Should We Let Sleeping Judges Lie?
Alex Aldridge found it hard to stay awake while marshalling as a bright-eyed 26-year-old, so what hope do judges – another of whom was caught napping on the job last week – have of remaining conscious in court?
When I did the Graduate Diploma in Law (GDL), a good few years ago now, I spent time marshalling for a county court judge. Unlike the reams of other work experience placements I did at barristers’ chambers and law firms, it was really interesting.
Hanging out with a man whose job is to make decisions which have a huge impact on people’s lives, and sometimes discussing why he came to those decisions over lunch, made me feel powerful. For a week, I wasn’t just some emasculated work experience loser, I was the law’s Louis Theroux.
As it turned out, my judge had pretty good judgement. But as the week I spent with him wore on, I realised that he was as human as anyone else. Hearing cases every day from 10am-4pm, there were always going to be times when he wasn’t on top form.
To prevent himself from day dreaming, the judge used to write notes summarising what the lawyers and witnesses were saying. He urged me to do the same. Sometimes, though, proceedings became pretty repetitive, and there wasn’t much point in writing the same thing over again. At was at these times, particularly in the sessions after lunch, that I found myself fighting to stay awake.

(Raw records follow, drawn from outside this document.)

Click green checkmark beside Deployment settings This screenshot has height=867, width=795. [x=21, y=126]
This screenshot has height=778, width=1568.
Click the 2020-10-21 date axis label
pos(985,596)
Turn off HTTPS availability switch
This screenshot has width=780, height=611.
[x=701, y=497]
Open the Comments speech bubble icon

I’m never surprised, then, when I hear stories about judges falling asleep in court, like this judge (videoclip below) did last week in the US. “We dropped water bottles, we tried coughing, we tried jumbling our books to help stir him awake, but it wasn’t working,” said one of parties in the proceedings.
Despite apologising, the judge in question, who was on drowsiness medication, has been forced to resign.
A British magistrate who fell asleep during a youth hearing at Lancaster magistrates court in 2010 lost his job, too. A review into the incident found John Harrison’s nap “risked bringing the magistracy into disrepute”.
However, as the Magistrate’s Blog points out, sleeping judges usually get off with a slap on the wrist in the UK. The late judge Michael Coombe fell asleep during a robbery trial in 2002 and his career survived – despite the fact that three of the defendants convicted in the trial had their sentences reduced on appeal. And Judge Gabriel Hutton hung onto his job even though he fell asleep twice during a rape trial in 2001.